(Stored data entries)
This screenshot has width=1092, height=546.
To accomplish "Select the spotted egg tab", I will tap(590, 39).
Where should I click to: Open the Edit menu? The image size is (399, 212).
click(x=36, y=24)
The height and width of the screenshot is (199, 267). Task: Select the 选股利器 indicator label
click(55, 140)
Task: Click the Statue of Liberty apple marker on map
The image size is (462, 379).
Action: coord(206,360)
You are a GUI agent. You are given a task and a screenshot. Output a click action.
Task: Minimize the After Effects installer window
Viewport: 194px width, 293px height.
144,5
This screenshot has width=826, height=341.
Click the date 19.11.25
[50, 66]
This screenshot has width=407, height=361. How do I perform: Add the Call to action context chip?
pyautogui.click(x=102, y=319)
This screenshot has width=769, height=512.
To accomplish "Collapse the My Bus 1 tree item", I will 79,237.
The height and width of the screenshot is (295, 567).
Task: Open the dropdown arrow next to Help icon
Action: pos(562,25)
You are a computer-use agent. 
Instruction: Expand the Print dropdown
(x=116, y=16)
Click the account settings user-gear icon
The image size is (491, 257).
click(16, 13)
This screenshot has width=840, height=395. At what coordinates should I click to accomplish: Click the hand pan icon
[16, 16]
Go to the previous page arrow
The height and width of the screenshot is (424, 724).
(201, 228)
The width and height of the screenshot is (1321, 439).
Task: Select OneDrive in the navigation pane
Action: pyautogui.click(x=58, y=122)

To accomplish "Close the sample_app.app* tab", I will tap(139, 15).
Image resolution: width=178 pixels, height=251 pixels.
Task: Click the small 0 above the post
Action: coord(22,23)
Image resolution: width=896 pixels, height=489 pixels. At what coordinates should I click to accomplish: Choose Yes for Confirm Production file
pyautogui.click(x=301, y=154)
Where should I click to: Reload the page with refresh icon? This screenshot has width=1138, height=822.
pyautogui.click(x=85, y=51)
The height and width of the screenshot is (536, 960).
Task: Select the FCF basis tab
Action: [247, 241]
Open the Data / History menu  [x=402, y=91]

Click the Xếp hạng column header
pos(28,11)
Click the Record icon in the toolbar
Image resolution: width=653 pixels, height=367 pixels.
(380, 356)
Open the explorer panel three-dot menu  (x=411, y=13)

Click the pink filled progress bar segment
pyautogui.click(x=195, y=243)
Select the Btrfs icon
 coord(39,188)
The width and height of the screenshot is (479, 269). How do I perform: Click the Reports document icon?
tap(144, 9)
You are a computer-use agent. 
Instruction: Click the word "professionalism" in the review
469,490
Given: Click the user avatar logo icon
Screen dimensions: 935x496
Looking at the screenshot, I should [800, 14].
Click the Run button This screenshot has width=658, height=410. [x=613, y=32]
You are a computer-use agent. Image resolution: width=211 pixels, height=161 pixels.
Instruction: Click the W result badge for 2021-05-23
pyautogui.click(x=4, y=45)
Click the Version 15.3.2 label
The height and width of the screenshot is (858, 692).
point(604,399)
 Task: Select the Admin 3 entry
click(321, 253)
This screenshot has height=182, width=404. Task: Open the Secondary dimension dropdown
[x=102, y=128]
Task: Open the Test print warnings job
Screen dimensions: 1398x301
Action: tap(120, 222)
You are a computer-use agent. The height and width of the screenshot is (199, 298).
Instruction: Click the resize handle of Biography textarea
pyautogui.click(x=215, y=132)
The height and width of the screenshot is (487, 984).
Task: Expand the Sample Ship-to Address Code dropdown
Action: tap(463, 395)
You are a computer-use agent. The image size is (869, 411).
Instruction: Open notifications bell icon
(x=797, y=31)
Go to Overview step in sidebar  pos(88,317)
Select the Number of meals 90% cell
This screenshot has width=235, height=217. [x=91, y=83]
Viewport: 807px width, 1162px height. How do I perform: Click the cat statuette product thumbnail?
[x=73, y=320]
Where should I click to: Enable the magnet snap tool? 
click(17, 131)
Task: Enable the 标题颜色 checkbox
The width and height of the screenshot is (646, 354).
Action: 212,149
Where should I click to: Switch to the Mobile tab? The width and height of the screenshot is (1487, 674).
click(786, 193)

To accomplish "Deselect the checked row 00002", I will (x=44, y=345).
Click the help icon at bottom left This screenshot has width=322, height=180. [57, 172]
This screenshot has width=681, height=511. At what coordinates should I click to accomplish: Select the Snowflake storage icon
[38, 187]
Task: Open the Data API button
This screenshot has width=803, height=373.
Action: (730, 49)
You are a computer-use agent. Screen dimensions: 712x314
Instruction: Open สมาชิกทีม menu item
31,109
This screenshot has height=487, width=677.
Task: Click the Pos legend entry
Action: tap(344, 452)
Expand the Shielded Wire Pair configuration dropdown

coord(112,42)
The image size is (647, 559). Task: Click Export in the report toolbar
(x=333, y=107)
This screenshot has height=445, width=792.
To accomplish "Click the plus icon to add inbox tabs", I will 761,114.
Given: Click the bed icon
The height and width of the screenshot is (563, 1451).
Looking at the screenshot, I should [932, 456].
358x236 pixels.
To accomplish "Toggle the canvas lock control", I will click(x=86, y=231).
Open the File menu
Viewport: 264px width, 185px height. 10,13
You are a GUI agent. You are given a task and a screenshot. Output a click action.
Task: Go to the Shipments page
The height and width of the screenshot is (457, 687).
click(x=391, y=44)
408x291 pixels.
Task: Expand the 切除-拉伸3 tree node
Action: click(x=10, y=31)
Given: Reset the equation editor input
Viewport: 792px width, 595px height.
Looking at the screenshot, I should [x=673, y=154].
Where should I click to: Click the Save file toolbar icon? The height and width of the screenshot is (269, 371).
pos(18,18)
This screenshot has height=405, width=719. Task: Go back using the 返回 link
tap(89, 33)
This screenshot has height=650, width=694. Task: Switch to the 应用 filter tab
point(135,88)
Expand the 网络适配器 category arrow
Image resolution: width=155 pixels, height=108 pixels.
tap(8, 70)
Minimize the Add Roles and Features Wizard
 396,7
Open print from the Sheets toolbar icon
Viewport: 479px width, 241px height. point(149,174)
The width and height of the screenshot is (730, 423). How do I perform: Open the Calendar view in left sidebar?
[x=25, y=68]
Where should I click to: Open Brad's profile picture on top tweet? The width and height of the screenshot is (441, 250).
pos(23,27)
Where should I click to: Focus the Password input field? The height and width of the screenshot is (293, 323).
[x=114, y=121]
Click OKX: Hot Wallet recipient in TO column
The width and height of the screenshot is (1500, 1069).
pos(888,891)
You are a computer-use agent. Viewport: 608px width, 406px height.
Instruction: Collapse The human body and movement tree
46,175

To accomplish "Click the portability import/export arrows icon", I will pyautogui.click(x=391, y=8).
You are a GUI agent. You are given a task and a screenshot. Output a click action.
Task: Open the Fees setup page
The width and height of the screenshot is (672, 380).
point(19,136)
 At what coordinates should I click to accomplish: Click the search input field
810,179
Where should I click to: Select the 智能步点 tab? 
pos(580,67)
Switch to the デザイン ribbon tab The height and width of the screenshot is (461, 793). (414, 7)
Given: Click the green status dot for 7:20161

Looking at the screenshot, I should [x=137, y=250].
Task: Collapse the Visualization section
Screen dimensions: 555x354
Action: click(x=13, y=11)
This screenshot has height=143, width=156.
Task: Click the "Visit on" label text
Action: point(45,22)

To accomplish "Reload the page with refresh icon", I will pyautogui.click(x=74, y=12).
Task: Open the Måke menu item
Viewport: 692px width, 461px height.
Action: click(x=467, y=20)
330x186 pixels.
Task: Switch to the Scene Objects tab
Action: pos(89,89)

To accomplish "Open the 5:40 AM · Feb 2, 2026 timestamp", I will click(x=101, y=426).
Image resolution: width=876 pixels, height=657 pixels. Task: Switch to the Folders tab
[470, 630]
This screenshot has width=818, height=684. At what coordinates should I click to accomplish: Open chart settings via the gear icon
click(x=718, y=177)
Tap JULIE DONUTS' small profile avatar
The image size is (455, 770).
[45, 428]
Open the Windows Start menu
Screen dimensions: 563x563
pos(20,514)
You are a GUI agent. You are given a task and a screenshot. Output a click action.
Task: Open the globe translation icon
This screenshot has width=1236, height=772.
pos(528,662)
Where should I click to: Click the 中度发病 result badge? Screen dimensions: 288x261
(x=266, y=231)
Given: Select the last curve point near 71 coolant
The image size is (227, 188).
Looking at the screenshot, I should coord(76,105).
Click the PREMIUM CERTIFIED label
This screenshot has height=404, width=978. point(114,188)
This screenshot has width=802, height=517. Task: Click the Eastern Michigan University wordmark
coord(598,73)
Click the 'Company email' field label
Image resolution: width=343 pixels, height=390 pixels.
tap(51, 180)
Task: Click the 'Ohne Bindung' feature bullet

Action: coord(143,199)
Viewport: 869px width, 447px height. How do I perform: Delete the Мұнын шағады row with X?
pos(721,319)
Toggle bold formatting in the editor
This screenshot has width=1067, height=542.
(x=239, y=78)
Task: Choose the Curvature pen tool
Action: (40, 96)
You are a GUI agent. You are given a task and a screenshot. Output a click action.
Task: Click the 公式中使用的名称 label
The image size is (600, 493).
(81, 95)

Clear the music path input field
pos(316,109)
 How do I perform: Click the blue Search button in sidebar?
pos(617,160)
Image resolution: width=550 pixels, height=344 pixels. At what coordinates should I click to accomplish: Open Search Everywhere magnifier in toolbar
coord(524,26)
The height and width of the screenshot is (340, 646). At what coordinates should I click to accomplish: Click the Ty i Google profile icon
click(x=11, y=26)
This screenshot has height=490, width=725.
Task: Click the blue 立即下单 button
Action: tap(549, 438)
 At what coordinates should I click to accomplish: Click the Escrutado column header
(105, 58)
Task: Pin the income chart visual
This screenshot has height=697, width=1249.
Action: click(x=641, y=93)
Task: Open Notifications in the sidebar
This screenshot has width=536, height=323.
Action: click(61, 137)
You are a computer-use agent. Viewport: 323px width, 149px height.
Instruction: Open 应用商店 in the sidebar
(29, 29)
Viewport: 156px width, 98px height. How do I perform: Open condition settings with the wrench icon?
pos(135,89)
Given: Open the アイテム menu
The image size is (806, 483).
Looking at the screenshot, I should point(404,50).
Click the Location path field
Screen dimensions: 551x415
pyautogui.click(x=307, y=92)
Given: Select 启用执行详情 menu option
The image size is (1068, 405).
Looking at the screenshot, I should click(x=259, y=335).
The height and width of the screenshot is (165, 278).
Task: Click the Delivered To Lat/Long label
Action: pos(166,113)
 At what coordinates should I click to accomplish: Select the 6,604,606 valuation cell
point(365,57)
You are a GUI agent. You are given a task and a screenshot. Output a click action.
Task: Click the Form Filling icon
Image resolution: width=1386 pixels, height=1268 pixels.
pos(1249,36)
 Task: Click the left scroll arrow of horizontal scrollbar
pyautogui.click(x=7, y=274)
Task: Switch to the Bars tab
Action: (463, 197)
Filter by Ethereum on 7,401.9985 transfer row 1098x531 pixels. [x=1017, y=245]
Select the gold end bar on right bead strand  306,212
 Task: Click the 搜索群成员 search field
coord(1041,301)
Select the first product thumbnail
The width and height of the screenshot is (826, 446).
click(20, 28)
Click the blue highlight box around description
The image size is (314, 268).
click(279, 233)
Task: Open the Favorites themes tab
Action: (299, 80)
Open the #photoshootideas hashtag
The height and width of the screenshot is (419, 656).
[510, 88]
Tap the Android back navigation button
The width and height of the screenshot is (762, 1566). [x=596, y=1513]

Work item: Look above for the line holding "Minimize the Add Roles and Features Wizard". Print it and every line after it, exactly, through the line holding "Tap JULIE DONUTS' small profile avatar".

Output for this exercise:
Minimize the Add Roles and Features Wizard
 396,7
Open print from the Sheets toolbar icon
Viewport: 479px width, 241px height. point(149,174)
The width and height of the screenshot is (730, 423). How do I perform: Open the Calendar view in left sidebar?
[x=25, y=68]
Where should I click to: Open Brad's profile picture on top tweet? The width and height of the screenshot is (441, 250).
pos(23,27)
Where should I click to: Focus the Password input field? The height and width of the screenshot is (293, 323).
[x=114, y=121]
Click OKX: Hot Wallet recipient in TO column
The width and height of the screenshot is (1500, 1069).
pos(888,891)
You are a computer-use agent. Viewport: 608px width, 406px height.
Instruction: Collapse The human body and movement tree
46,175

To accomplish "Click the portability import/export arrows icon", I will pyautogui.click(x=391, y=8).
You are a GUI agent. You are given a task and a screenshot. Output a click action.
Task: Open the Fees setup page
The width and height of the screenshot is (672, 380).
point(19,136)
 At what coordinates should I click to accomplish: Click the search input field
810,179
Where should I click to: Select the 智能步点 tab? 
pos(580,67)
Switch to the デザイン ribbon tab The height and width of the screenshot is (461, 793). (414, 7)
Given: Click the green status dot for 7:20161

Looking at the screenshot, I should [x=137, y=250].
Task: Collapse the Visualization section
Screen dimensions: 555x354
Action: click(x=13, y=11)
This screenshot has height=143, width=156.
Task: Click the "Visit on" label text
Action: point(45,22)

To accomplish "Reload the page with refresh icon", I will pyautogui.click(x=74, y=12).
Task: Open the Måke menu item
Viewport: 692px width, 461px height.
Action: click(x=467, y=20)
330x186 pixels.
Task: Switch to the Scene Objects tab
Action: pos(89,89)

To accomplish "Open the 5:40 AM · Feb 2, 2026 timestamp", I will click(x=101, y=426).
Image resolution: width=876 pixels, height=657 pixels. Task: Switch to the Folders tab
[470, 630]
This screenshot has width=818, height=684. At what coordinates should I click to accomplish: Open chart settings via the gear icon
click(x=718, y=177)
Tap JULIE DONUTS' small profile avatar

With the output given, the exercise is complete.